Work required
From the records below, copy the lines that include "agent".

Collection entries

━━━━━━━━━━━━━━━━━━━━

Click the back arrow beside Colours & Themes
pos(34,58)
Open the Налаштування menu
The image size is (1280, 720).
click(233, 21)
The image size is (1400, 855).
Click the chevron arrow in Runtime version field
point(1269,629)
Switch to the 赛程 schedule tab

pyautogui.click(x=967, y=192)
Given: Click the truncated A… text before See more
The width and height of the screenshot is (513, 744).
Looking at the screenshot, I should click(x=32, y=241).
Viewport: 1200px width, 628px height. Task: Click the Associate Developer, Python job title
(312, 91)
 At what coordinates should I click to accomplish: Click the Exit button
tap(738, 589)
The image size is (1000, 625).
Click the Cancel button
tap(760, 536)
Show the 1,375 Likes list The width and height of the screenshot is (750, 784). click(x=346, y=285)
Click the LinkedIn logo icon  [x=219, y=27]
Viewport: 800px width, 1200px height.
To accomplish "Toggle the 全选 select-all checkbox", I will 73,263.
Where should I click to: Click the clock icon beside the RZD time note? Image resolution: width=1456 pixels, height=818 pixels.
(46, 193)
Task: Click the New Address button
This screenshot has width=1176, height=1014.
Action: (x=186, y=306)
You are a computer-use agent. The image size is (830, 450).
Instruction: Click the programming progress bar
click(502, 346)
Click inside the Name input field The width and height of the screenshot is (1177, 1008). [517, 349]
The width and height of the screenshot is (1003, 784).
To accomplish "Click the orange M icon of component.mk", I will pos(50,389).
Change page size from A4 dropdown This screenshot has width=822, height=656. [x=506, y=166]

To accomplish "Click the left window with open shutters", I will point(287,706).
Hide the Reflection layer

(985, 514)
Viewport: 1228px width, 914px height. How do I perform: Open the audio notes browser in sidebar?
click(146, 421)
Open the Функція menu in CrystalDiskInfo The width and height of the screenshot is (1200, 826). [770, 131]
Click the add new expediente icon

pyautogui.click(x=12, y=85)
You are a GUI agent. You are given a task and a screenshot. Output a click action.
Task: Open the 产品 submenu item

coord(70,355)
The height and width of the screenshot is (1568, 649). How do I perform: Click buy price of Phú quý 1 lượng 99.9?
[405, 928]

━━━━━━━━━━━━━━━━━━━━

Result of the task
You are a computer-use agent. The image size is (830, 450).
You are a GUI agent. You are given a task and a screenshot. Output a click action.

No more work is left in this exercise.